Smoking accelerates the abnormalities in the blood vessels, which can eventually lead to a heart attack. Also, Smoking increases the risk of a heart attack and can occur at a younger age than usual. By stopping smoking, you stop this accelerated process and thus reduce the risk of infarction. You can contact your doctor if you need advice or help to quit smoking. The doctor can also refer you to centers that specialize in smoking cessation assistance.

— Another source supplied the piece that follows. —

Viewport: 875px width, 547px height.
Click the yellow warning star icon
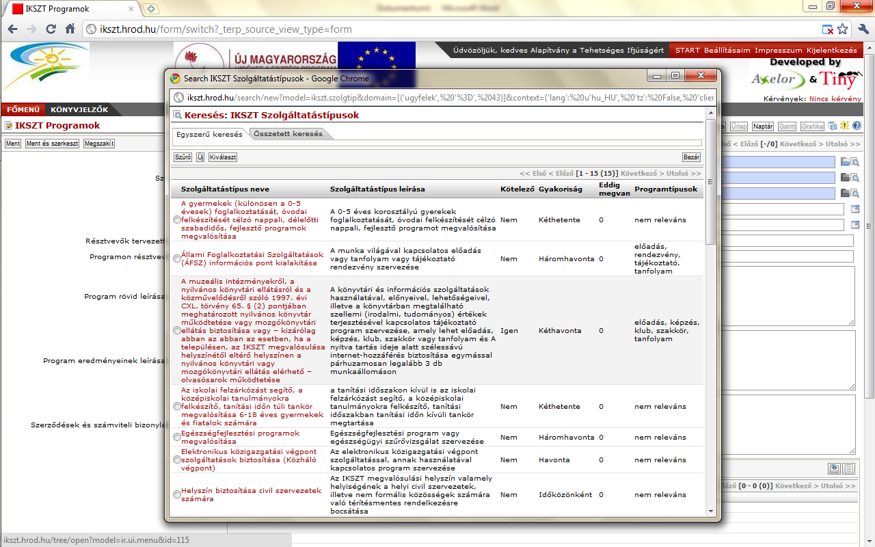[844, 126]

High blood pressure High blood

The pressure is harmful to the vessel wall and promotes the formation of plaques that play a role in the development of a heart attack. You do not generally feel or notice high blood pressure. Therefore, it can sometimes be difficult to stick to the recommended rules (such as low alcohol and low salt intake) and continue to take your medicines. However, it is highly advisable to do this. 

Diabetes

Diabetes promotes the development of abnormalities in the blood vessels and thus the risk of a heart attack. You can limit this influence by adhering to any prescribed diet and using your medication appropriately. You can find more information about diabetes in the Seekers-zone.com information folder ‘Diabetes mellitus type 1’ and ‘Diabetes mellitus type 2’.

High cholesterol

High cholesterol plays a role in the formation of plaques in the blood vessels that can lead to a heart attack. It is therefore wise to have your cholesterol determined regularly by your doctor and to limit the amount of (bad, saturated) fats in your diet. To determine a suitable diet for you, please contact a dietician. 

Overweight Being

overweight increases the risk of cardiovascular disease. When you are overweight, it is very wise to try to lose weight. You can determine whether you are overweight using a simple calculation (the Body Mass Index). You can find more information about overweight in the seekers-zone.com information folder ‘Overweight’.

Little physical activity

Exercise keeps your body, heart, and vessels in good condition. This reduces the chance of problems. Many people nowadays do not exercise enough and are therefore at greater risk of developing cardiovascular disease. Therefore, try to exercise sufficiently. For example, you may be more likely to walk by bike and stairs in general. Try to exercise several times a week. If you are a heart patient, you can participate in the special programs developed for this purpose in gyms and swimming pools.